Oh Eun-seok (/ko/; born 2 April 1983) is a South Korean retired sabre fencer. He is an Olympic and Asian Games gold medalist in the team event.

==Early life==
A native of Daegu, Oh was a former runner and took up fencing in middle school. He attended Osung High School, one of the few high schools in the city with a fencing club. It was not until he enrolled at Dong-Eui University, known for its fencing team, that he decided to turn professional.

==Career==
Oh won gold in team sabre and silver in individual sabre at the 2003 Junior World Fencing Championships in Trapani, Italy. He also participated in the Universiade hosted by his hometown and won silver in the individual event. In 2005 he reached the final of the Seoul Grand Prix and was defeated by his rookie national teammate Kim Jung-hwan. However, Kim's gold medal was forfeited and given to Oh after the former failed a doping test.

At the 2007 FIE World Championships he won the bronze medal in the men's individual sabre category after losing to four-time Olympic champion and ten-time world champion Stanislav Pozdnyakov of Russia 12–15 in the semifinals.

Oh qualified for the 2008 Beijing Olympics for the individual sabre competition. On August 12, 2008, he won his first round 15–8 win against Dmitri Lapkes of Belarus, but ultimately had a 15–11 loss to eventual silver medalist Nicolas Lopez of France in the round of 16. He finished 13th.

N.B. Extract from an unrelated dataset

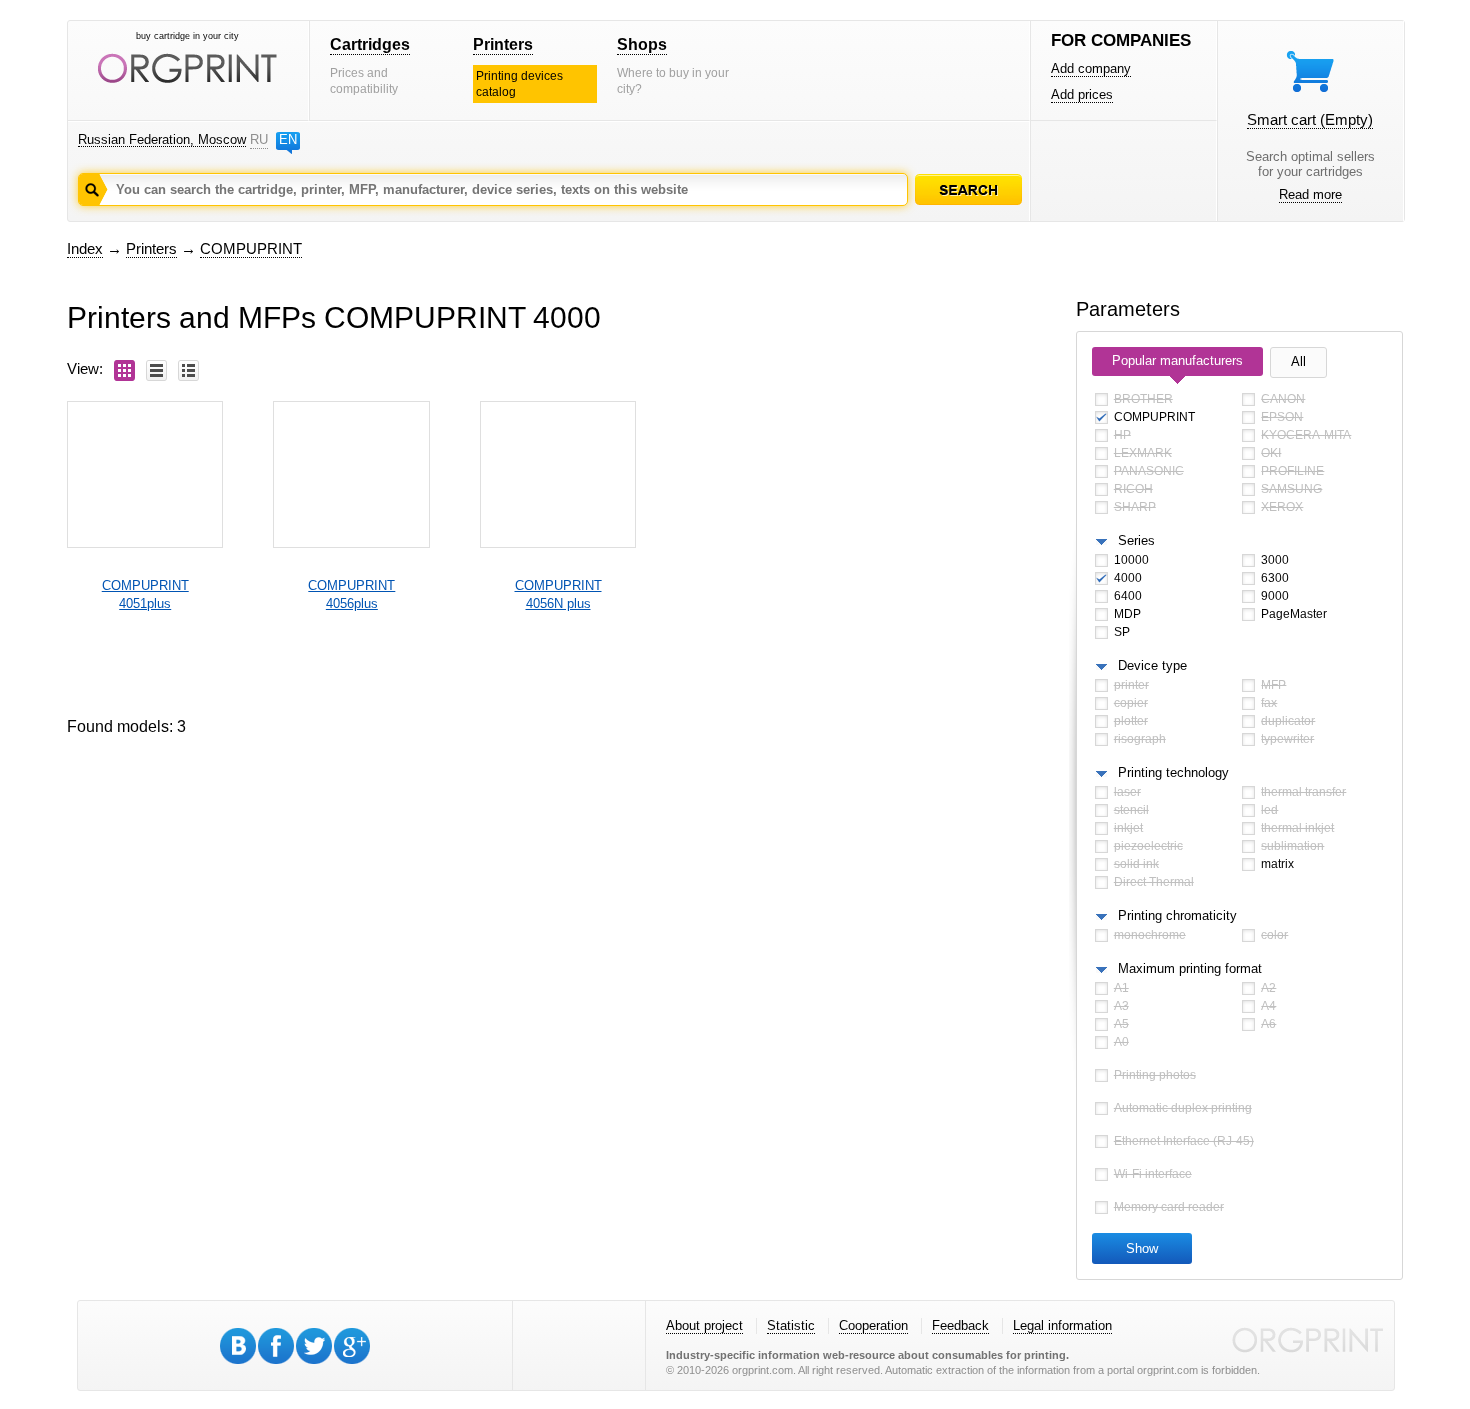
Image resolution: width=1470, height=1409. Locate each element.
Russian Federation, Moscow (162, 139)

At 2012 Summer Olympics, he participated as substitute for the team sabre competition. Despite not getting his chance for participating in quarterfinal match against Germany, and semifinal match against Italy, he came out on final match against Romania on 8th bout. He faced Alexandru Sirițeanu, who came out as substitute for the Romanian side. The bout finished in just 14 seconds, when Oh accumulated 5 points for the Korean side, while conceding 1 point. Ultimately, he won gold medal along with his teammates Gu Bon-gil, Won Woo-young, and Kim Jung-hwan. The quartet continued to dominate in the team events; in the year 2014 alone they swept gold at both the Asian Championships and Asian Games hosted at home and won silver at the World Championships. They had a disappointing run at the 2015 World Championships as none of them reached the final in the individual event and then lost by only a point to France in the quarter-finals of the team event. A week later, they successfully defended their team gold medal at the Asian Championships, his last major international competition. Oh and Won both retired from the national team at the end of the season.

== Medal record ==

=== Olympic Games ===

| Year | Location | Event | Position |
|---|---|---|---|
| 2012 | GBR London, United Kingdom | Team Men's Sabre | 1st |

===World Cup===

| Year | Location | Event | Position |
|---|---|---|---|
| 2003-05-17 | POL Warsaw, Poland | Individual Men's Sabre | 3rd |
| 2004-01-24 | GBR London, United Kingdom | Individual Men's Sabre | 1st |
| 2006-05-13 | POL Warsaw, Poland | Individual Men's Sabre | 3rd |
| 2006-06-02 | VEN Valencia-Carabobo, Venezuela | Individual Men's Sabre | 3rd |
| 2010-05-22 | SPA Madrid, Spain | Individual Men's Sabre | 1st |

===Grand Prix===

| Year | Location | Event | Position |
|---|---|---|---|
| 2005-02-25 | KOR Seoul, South Korea | Individual Men's Sabre | 1st |
| 2006-07-14 | IRN Tehran, Iran | Individual Men's Sabre | 2nd |
| 2010-02-12 | RUS Moscow, Russia | Individual Men's Sabre | 2nd |
| 2010-05-28 | ITA Padua, Italy | Individual Men's Sabre | 3rd |

==Personal life==
Oh married rhythmic gymnast Gim Yun-hee in May 2016. Gim is a 2014 Asian Games silver medalist in the team event.